As pesquisas sempre foram realizadas independentemente da autorização da Igreja Católica, o que dissipa qualquer dúvida.
Os manuscritos bíblicos são manuscritos da humanidade; muitos foram levados do Oriente, por estudiosos e outros interessados, para as bibliotecas dos países ocidentais, onde se acham guardados até hoje.
Como vimos, existem hoje mais de cinco mil cópias manuscritas do Novo Testamento datadas dos dez primeiros séculos.
Algumas são papiros dos séculos II-III. O mais antigo de todos é o papiro de Rylands, conservado em Manchester (Inglaterra) sob a sigla P. Ryl. Gk. 457; do ano 120 aproximadamente, e contém os versículos de João 18,31-33.37.38.
Ora, se observarmos que o Evangelho de São João foi escrito por volta do ano 100, verificamos que temos um manuscrito que é, então, cópia do próprio original.
As pequenas variações encontradas nessas cinco mil cópias são meramente gramaticais ou sintáticas e que não alteram o seu conteúdo. Os estudiosos, analisando este grande número de manuscritos antigos, concluem que é possível reconstruir a face autêntica original do Novo Testamento, que é o que hoje usamos.

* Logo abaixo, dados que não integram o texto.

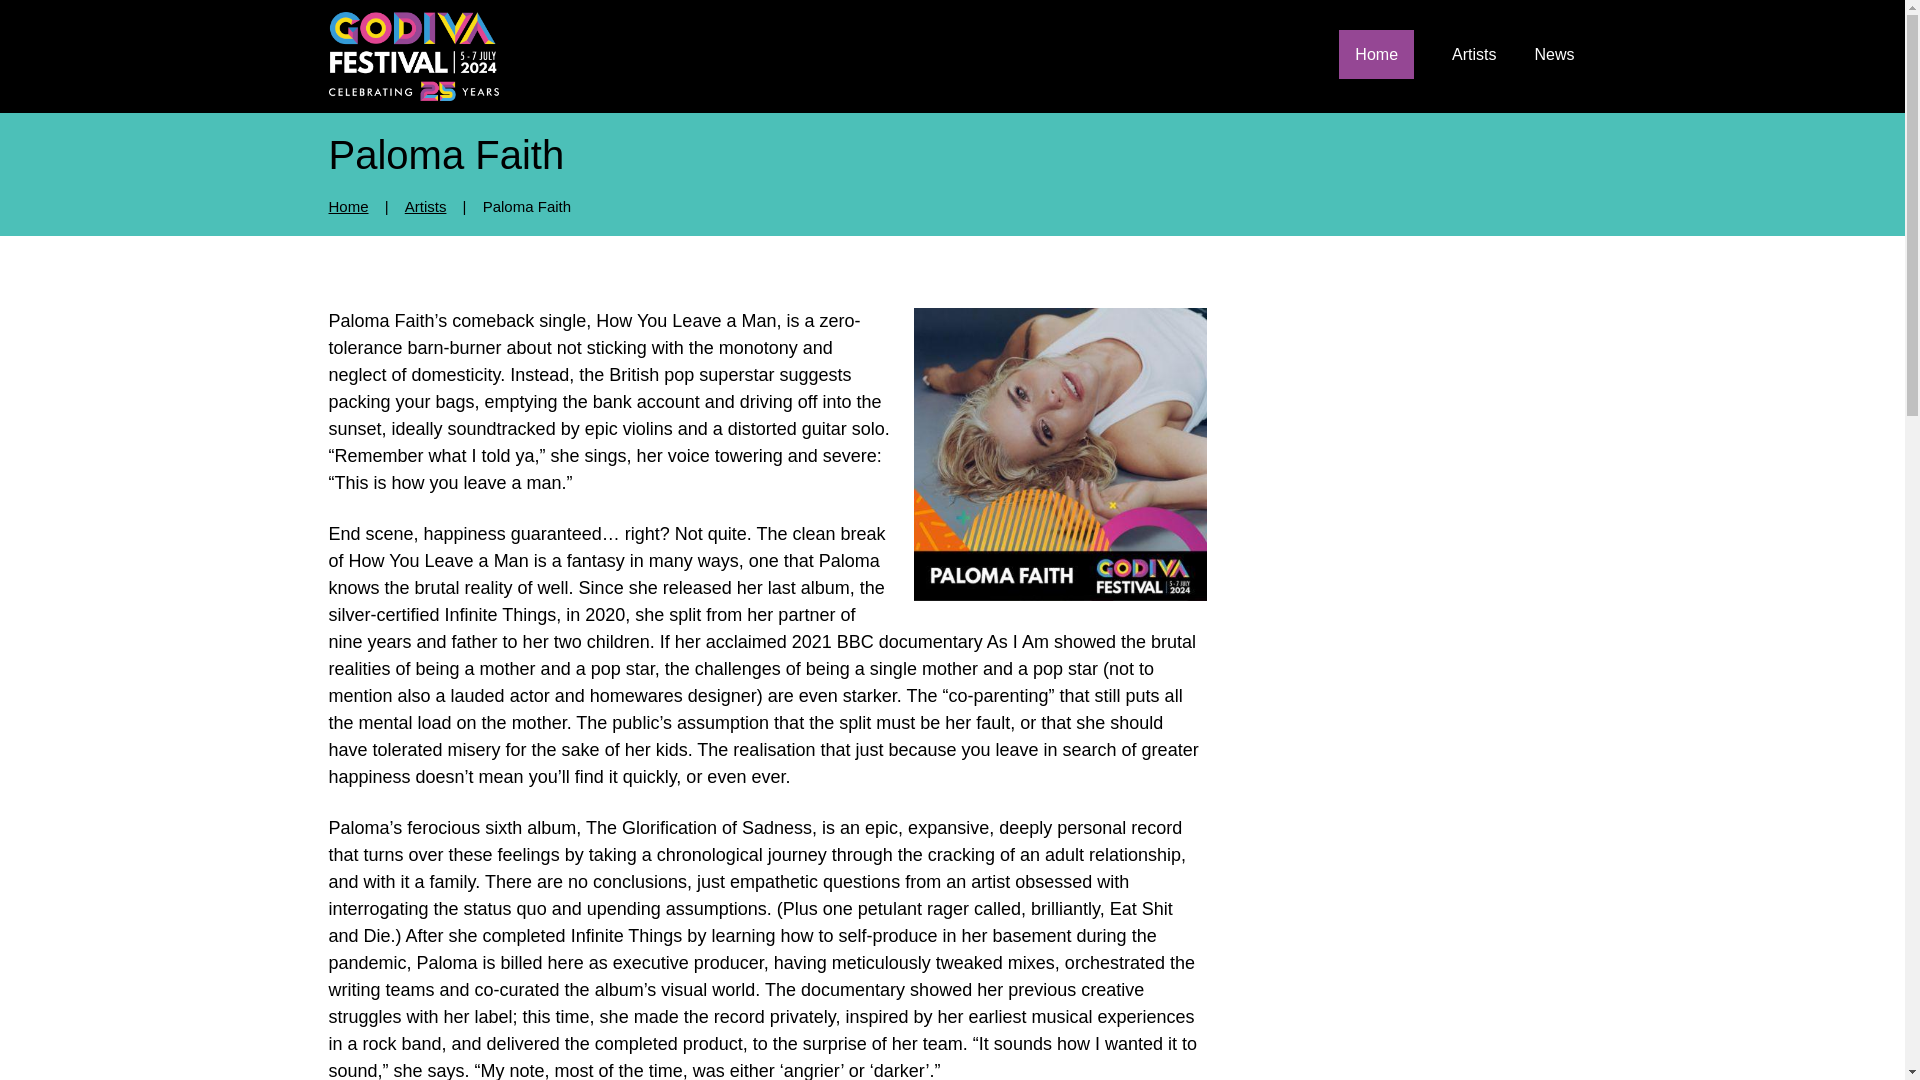 The image size is (1920, 1080). Describe the element at coordinates (1554, 54) in the screenshot. I see `News` at that location.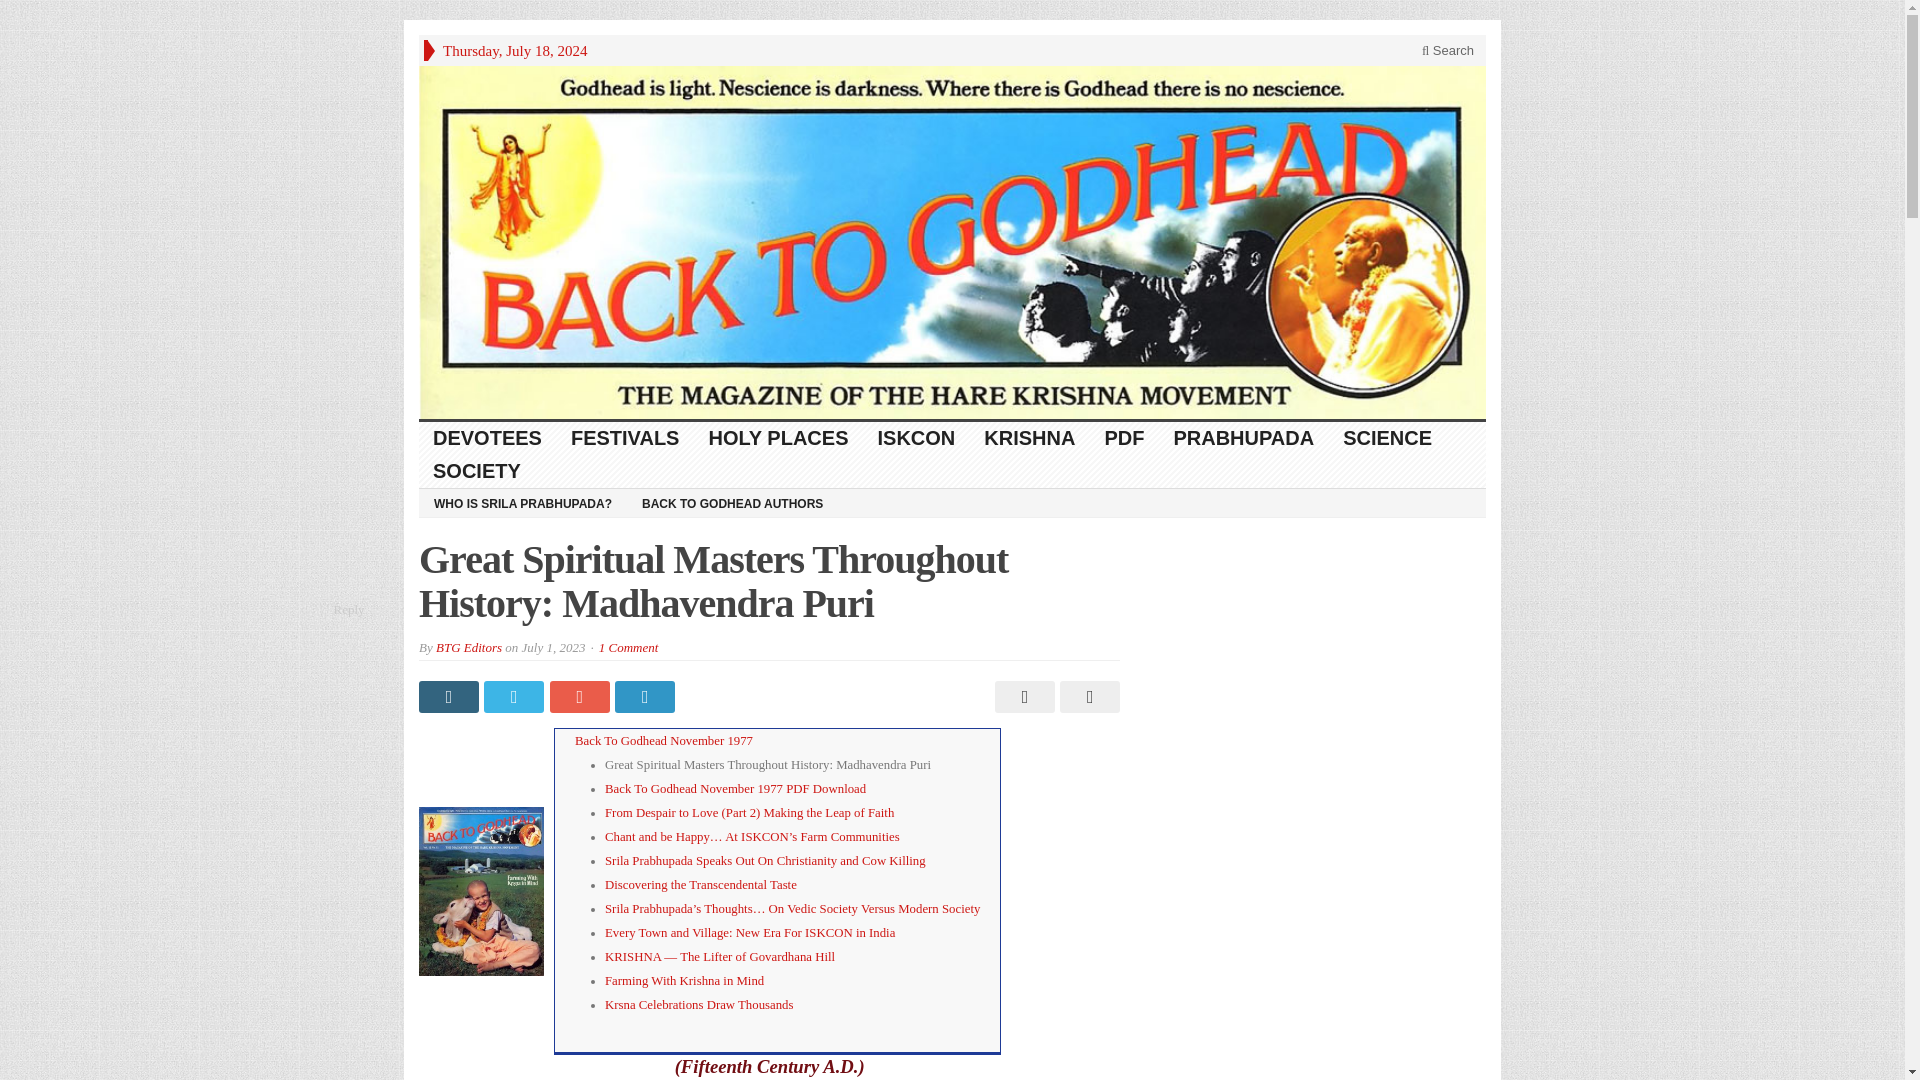 The image size is (1920, 1080). What do you see at coordinates (749, 932) in the screenshot?
I see `Every Town and Village: New Era For ISKCON in India` at bounding box center [749, 932].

Uma comparação muito interessante é confrontarmos esse tipo de testemunhas do texto original do Novo Testamento, com as obras dos clássicos latinos e gregos usados pela humanidade.
Verificamos que é muito privilegiada a documentação hoje existente para se construir a face autêntica do Novo Testamento.
Escritor Época do Tempo decorrido entre o escritor e a 1ª cópia de sua obra
Virgílio 19 a.C. 350 anos
Tito Lívio 17 d.C. 500 anos
Horácio 8 a.C. 900 anos
Júlio César 44 a.C. 900 anos
Córnélio Nepos 32 a.C. 1200 anos
Platão 347 a.C. 1300 anos
Tucídides 395 a.C. 1300 anos
Eurípedes 407 a.C. 1600 anos
As primeiras cópias das obras desses escritores, consideradas hoje autênticas, foram mais tardias que as primeira cópias dos Evangelhos, e, mesmo assim são plenamente reconhecidas.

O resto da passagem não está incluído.